# another guy asking advice about women's bikes



## josephr (Jun 17, 2010)

Yep...another guy asking about women's bikes...

Both riders are about 5'5" and have 29in inseams...

I've got a bike to donate parts, but might look at buying a complete bike if that's what works...budget/cost is a concern, but I'm way before that...my daughter has been mountain biking some and now seems open to road biking and my wife hasn't really enjoyed mtn biking on the hardtail she has and is adverse to the idea of spending money on a full-suspension. So, the idea here is a road bike with minimal adjustment that both could ride since they're similar in size.

We're in Birmingham, AL and while cycling is gaining ground, we're still not a cycling city or large enough to where the retailers will carry full lines of women's rides...they'll have a few, but finding a deal on a used bike will take some work.

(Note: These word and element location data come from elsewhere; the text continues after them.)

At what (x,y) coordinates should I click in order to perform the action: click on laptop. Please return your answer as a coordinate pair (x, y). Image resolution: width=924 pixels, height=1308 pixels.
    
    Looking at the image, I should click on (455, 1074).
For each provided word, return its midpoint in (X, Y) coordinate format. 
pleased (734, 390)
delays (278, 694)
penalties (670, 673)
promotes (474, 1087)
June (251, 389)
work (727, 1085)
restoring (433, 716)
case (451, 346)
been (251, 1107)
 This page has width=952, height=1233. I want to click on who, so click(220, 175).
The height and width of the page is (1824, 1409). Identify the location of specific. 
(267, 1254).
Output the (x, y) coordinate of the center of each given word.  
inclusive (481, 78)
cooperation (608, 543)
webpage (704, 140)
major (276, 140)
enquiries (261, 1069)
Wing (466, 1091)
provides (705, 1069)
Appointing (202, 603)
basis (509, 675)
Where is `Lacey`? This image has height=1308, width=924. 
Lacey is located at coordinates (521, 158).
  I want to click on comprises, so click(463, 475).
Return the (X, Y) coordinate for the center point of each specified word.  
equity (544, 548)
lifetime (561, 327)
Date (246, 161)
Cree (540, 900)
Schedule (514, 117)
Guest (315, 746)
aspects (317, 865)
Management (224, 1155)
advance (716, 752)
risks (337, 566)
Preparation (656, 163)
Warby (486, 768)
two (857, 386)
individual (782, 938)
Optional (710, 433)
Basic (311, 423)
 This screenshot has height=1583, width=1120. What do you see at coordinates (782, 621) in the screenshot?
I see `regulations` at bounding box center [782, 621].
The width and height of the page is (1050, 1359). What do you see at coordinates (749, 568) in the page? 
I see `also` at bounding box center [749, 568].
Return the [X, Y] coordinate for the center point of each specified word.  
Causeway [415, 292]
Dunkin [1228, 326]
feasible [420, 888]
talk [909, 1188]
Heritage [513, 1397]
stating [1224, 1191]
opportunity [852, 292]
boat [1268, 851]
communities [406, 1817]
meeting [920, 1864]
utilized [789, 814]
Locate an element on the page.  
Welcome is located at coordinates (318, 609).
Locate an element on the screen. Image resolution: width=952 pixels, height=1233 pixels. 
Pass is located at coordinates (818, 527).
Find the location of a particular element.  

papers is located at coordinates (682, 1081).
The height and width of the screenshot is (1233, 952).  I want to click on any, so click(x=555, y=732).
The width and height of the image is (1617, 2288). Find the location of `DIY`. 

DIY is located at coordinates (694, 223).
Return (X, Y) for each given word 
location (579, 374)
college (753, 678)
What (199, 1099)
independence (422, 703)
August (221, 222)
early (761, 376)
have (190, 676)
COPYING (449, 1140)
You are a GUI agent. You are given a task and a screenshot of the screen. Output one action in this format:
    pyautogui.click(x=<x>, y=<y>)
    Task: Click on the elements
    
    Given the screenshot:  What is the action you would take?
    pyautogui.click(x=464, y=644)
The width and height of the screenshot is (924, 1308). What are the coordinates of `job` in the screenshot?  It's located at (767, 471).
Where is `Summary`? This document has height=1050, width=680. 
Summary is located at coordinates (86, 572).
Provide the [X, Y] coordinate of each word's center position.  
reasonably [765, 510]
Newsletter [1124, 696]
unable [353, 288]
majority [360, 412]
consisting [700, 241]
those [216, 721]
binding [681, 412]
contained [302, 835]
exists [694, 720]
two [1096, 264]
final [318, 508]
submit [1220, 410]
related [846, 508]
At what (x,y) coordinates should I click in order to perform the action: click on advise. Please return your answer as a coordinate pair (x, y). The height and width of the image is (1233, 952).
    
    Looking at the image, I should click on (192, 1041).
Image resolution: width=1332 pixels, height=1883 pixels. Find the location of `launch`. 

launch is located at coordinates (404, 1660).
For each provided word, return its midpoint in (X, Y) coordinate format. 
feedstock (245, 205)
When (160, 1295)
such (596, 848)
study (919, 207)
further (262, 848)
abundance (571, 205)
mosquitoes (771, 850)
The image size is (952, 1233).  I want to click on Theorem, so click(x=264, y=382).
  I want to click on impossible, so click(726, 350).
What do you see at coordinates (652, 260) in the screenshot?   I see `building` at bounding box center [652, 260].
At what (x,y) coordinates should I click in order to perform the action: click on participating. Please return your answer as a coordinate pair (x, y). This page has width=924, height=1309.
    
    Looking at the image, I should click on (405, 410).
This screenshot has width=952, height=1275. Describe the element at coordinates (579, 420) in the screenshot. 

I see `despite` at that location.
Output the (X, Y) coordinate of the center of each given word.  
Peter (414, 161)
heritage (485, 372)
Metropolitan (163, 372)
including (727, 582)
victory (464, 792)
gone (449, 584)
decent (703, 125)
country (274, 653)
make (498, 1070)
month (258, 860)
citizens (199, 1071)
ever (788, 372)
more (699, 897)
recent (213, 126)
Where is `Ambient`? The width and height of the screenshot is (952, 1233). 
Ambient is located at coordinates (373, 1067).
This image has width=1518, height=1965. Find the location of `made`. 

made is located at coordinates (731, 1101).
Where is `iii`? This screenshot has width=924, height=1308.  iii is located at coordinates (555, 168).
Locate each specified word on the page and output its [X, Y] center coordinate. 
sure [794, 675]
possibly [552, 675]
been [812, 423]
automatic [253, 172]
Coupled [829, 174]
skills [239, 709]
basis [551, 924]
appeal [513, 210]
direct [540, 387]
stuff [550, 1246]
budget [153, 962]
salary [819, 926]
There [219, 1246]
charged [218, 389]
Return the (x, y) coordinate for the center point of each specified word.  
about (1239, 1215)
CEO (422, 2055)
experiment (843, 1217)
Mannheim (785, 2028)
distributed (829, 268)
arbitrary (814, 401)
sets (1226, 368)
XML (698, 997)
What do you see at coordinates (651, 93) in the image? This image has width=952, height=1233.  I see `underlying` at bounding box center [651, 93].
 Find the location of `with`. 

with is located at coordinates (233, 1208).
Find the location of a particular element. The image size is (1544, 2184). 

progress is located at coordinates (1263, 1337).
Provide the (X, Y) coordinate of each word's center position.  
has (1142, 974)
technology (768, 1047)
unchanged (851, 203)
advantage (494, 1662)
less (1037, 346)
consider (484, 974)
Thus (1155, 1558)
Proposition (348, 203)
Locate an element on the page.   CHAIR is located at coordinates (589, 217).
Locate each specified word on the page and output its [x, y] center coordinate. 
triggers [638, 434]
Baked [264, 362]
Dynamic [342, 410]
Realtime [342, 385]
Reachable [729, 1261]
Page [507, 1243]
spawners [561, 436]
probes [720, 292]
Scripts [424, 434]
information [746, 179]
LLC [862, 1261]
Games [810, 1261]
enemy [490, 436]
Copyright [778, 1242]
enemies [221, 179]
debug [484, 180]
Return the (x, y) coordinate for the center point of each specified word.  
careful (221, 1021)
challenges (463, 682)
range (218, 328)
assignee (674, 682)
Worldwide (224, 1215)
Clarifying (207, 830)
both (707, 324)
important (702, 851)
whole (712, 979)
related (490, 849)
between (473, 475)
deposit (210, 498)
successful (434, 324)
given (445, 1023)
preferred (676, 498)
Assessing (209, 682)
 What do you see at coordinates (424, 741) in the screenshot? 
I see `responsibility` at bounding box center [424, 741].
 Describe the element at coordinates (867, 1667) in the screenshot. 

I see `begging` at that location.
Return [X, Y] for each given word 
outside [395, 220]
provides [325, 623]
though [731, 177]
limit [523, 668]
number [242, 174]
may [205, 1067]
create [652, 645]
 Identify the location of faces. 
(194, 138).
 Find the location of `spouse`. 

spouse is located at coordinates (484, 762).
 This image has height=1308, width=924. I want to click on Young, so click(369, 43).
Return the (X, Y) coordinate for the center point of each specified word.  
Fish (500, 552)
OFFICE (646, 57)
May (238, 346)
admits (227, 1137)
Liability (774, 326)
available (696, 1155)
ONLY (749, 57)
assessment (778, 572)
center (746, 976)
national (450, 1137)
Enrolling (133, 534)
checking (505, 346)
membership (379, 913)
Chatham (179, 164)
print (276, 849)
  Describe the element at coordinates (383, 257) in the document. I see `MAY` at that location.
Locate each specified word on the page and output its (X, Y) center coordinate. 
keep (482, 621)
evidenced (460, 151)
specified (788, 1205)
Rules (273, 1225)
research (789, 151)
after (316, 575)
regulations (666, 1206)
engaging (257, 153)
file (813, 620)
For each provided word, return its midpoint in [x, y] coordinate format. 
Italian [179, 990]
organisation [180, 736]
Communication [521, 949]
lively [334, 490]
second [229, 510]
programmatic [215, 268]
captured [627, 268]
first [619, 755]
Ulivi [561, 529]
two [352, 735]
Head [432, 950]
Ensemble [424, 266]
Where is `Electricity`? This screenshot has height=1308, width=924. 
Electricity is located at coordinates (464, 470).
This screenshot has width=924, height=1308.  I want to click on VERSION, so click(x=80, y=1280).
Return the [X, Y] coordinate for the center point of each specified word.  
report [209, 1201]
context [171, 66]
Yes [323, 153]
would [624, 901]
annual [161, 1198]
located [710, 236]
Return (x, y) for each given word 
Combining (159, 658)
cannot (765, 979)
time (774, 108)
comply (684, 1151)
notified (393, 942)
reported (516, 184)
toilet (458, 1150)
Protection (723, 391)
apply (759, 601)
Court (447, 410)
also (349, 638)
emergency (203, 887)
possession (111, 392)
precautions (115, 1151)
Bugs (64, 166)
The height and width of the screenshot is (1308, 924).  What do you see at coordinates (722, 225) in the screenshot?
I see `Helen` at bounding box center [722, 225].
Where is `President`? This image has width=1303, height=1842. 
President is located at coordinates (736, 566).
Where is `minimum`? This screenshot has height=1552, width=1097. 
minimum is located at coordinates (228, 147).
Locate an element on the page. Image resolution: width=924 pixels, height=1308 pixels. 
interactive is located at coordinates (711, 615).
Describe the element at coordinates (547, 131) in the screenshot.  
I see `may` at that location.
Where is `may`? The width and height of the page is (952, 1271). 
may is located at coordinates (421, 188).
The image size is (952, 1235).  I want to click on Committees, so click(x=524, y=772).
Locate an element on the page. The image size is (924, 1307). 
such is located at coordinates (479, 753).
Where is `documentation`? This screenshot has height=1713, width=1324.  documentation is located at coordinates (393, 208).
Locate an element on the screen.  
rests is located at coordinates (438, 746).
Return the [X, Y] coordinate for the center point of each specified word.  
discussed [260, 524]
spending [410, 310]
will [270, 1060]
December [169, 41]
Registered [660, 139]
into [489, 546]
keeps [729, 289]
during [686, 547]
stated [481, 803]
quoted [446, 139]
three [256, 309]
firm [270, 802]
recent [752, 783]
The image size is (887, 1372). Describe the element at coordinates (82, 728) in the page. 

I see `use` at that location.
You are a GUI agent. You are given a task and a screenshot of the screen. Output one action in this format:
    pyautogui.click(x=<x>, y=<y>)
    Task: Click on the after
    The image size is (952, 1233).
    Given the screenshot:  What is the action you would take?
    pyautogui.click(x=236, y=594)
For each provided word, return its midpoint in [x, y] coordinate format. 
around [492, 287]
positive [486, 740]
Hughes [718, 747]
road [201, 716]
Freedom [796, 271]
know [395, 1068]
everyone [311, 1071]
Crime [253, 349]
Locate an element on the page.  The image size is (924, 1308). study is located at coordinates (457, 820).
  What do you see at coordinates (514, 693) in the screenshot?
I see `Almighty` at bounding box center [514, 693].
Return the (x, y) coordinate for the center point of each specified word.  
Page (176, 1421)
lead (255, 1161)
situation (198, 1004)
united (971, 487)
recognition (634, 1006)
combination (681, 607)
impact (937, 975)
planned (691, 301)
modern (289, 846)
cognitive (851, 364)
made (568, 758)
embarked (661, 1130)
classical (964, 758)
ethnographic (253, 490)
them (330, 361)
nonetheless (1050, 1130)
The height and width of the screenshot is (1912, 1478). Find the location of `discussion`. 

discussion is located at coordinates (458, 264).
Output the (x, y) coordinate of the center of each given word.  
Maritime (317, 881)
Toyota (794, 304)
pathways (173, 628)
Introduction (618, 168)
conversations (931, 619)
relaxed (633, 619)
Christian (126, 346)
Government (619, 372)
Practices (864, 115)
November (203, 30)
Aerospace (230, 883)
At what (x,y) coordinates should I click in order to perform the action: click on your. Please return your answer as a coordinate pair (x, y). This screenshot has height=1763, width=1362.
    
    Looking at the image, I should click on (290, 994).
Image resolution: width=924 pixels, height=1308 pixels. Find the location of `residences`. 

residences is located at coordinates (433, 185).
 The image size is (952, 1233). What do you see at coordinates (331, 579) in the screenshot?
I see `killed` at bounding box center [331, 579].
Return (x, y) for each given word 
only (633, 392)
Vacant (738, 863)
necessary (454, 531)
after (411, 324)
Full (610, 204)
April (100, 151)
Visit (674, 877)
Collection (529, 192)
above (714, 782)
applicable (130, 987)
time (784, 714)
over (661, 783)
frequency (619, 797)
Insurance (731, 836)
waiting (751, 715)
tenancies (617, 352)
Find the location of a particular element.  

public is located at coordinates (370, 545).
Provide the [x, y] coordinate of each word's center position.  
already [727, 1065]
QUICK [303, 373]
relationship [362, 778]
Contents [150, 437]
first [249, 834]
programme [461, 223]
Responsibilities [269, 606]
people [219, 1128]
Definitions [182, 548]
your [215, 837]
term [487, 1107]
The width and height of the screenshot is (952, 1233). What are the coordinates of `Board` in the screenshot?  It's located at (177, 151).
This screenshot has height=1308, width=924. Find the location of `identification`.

Still, there's plenty of choices if I take my time and be diligent....

before starting though...questions:
1) Is a WSD style frame over a unisex/smaller men's frame a smart idea?
2)The bike calculators are saying 50cm is where to start....if we go used, should this be what I look for when looking for potentials?
3) Any other suggestions?

Thanks so much for the help!!!
Joe

P.S. FWIW- I did browse this forum and read some older posts from guys asking about gals' bikes, but didn't really seem to answer my question(s). I'm just trying to make the best situation possible cause they're looking to me to do the research.


----------



## kris7047th (May 18, 2013)

That sounds like my measurements. Both of my bikes are WSD. I am right at the cusp between small and medium. I have long legs (most womens pants are too short for me) I also had knee surgeries long ago and I have to have the saddle up a tad higher than what others probably would to extend the knee for my comfort. 

My road bike is a 48 cm Specialized Dolce Sport compact. You should probably start there, not at 50cm


----------



## aureliajulia (May 25, 2009)

Keep in mind that a 50 men's or unisex is much larger than a 50 women's.

Also, if they have shorter arms, a women's bike with a high head-tube might be preferable. If longer arms, then a unisex may be better. 

You are also lumping every bike brand and design together. I can fit both men's and women's, depending on the brand and geometry. 

They need to go on some test rides, or you are going to end up with an ill-fitting bike that no one rides.


----------



## il sogno (Jul 15, 2002)

If these women are long-legged/short torso'd then you should concentrate on looking at WSD designs. I'm 5'4" and I ride 48cm and 49 cm bikes.


----------